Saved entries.

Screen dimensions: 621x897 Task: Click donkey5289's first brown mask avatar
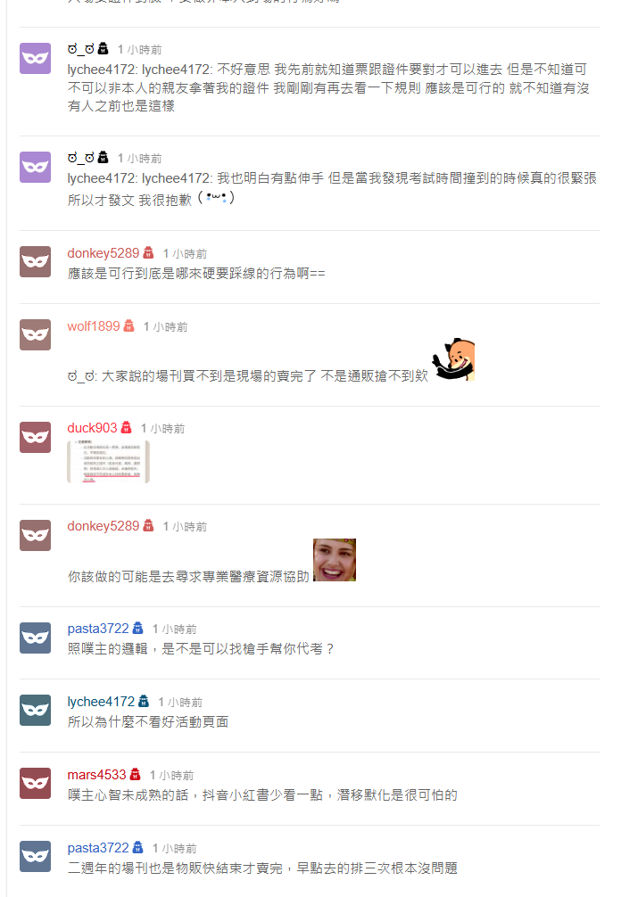[35, 261]
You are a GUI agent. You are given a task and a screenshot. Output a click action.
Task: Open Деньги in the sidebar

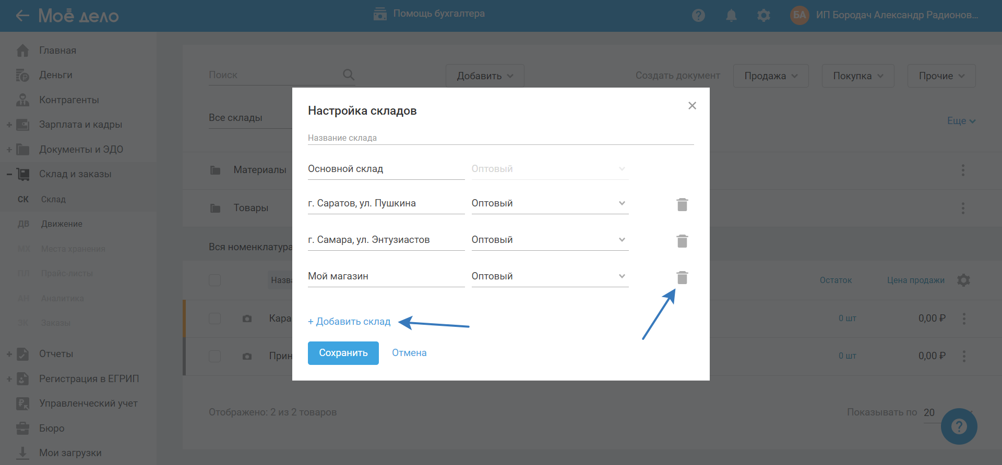pyautogui.click(x=56, y=75)
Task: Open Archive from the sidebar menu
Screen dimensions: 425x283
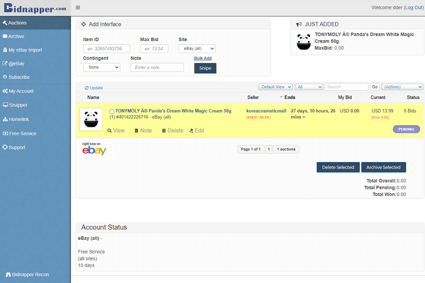Action: (x=4, y=36)
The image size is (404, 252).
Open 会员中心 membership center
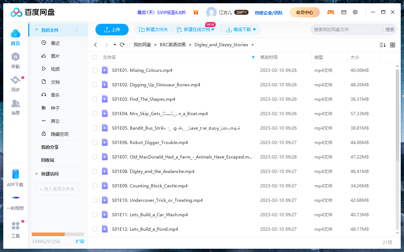click(x=304, y=12)
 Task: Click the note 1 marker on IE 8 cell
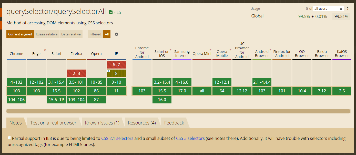pos(108,71)
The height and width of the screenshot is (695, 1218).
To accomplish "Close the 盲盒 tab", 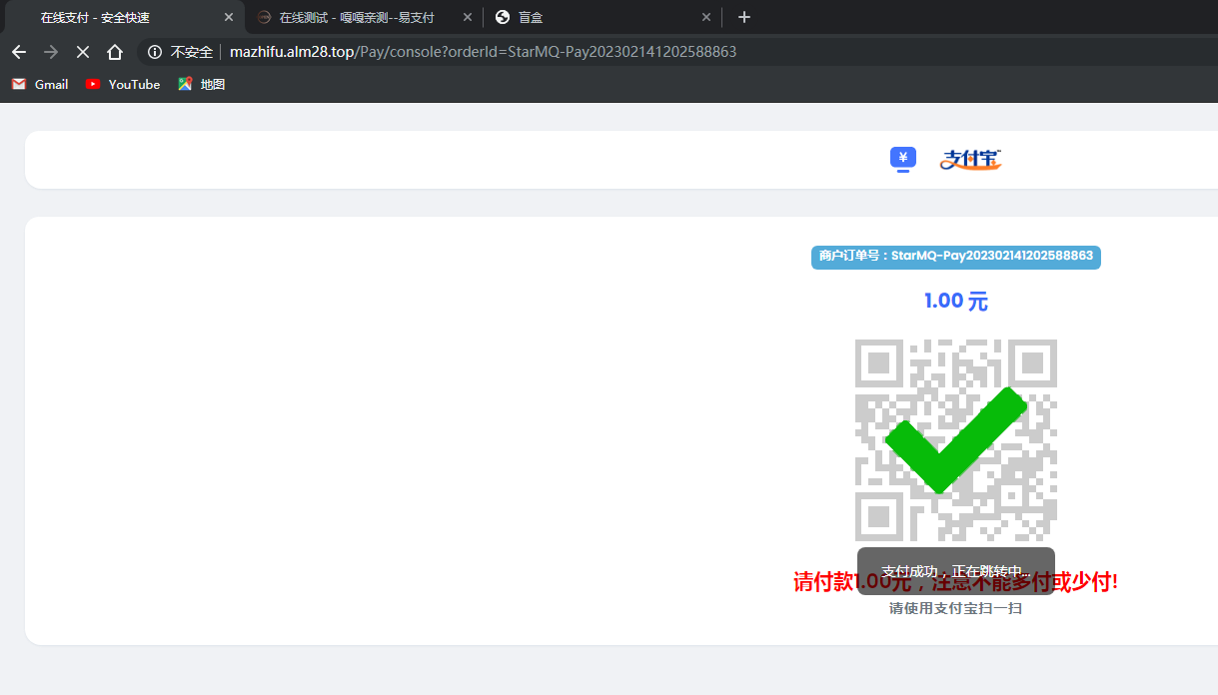I will point(706,17).
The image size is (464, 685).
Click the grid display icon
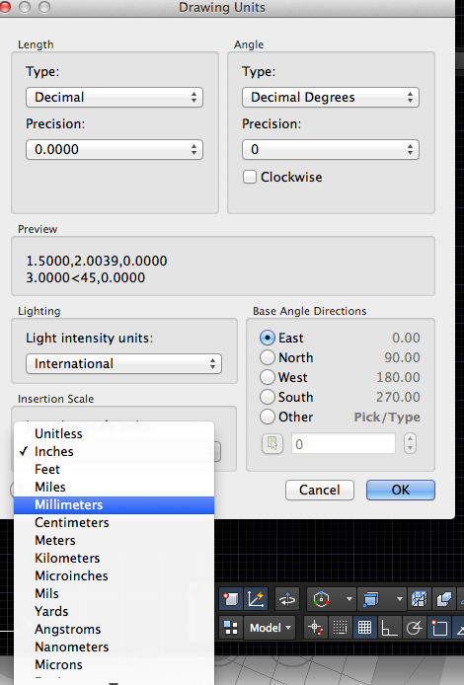364,628
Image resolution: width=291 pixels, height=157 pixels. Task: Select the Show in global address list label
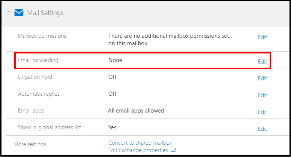point(50,127)
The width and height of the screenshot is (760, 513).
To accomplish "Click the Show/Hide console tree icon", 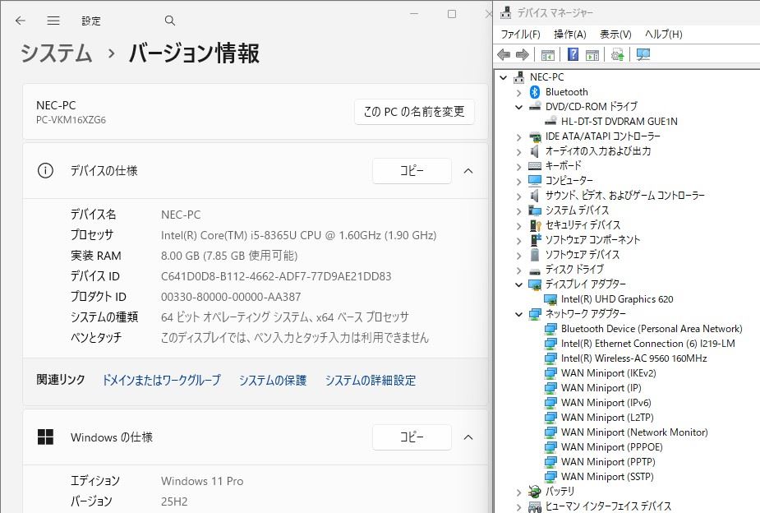I will (547, 55).
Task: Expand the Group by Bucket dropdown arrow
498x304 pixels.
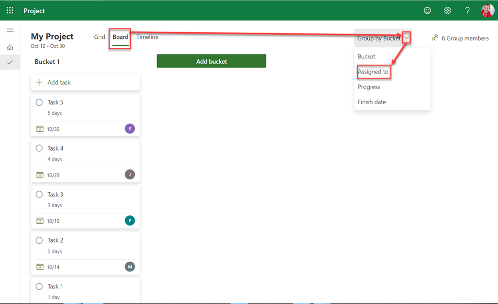Action: [407, 38]
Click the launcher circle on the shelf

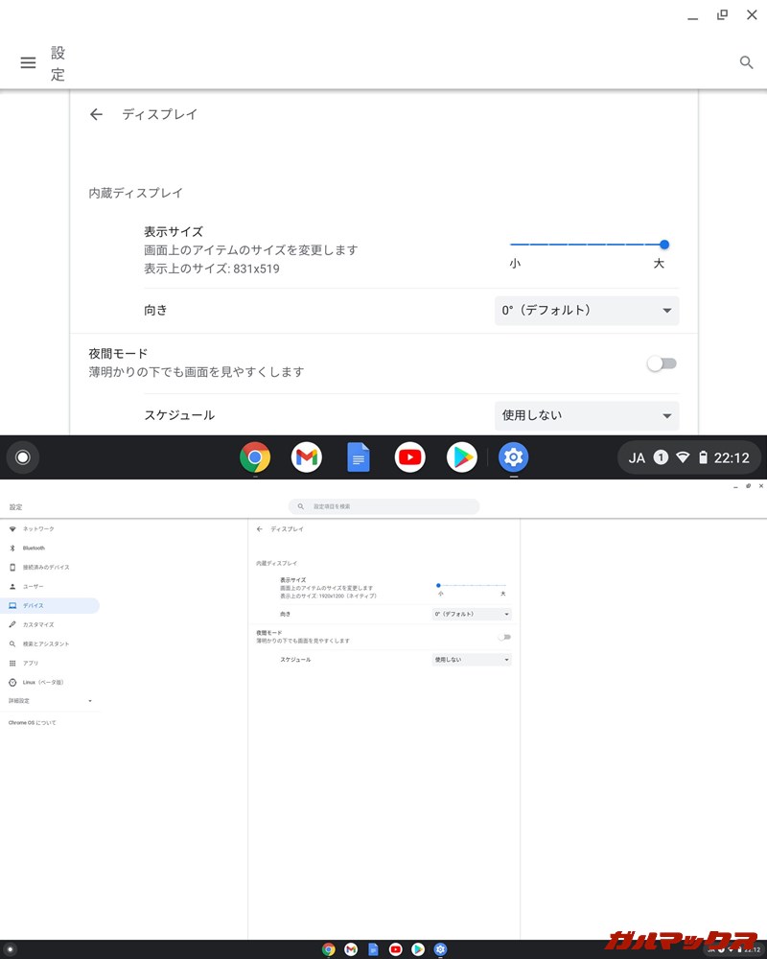22,457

What is being asked. Show the lines above that include "size".

Task answer.
The image size is (404, 252).
The image size is (464, 685).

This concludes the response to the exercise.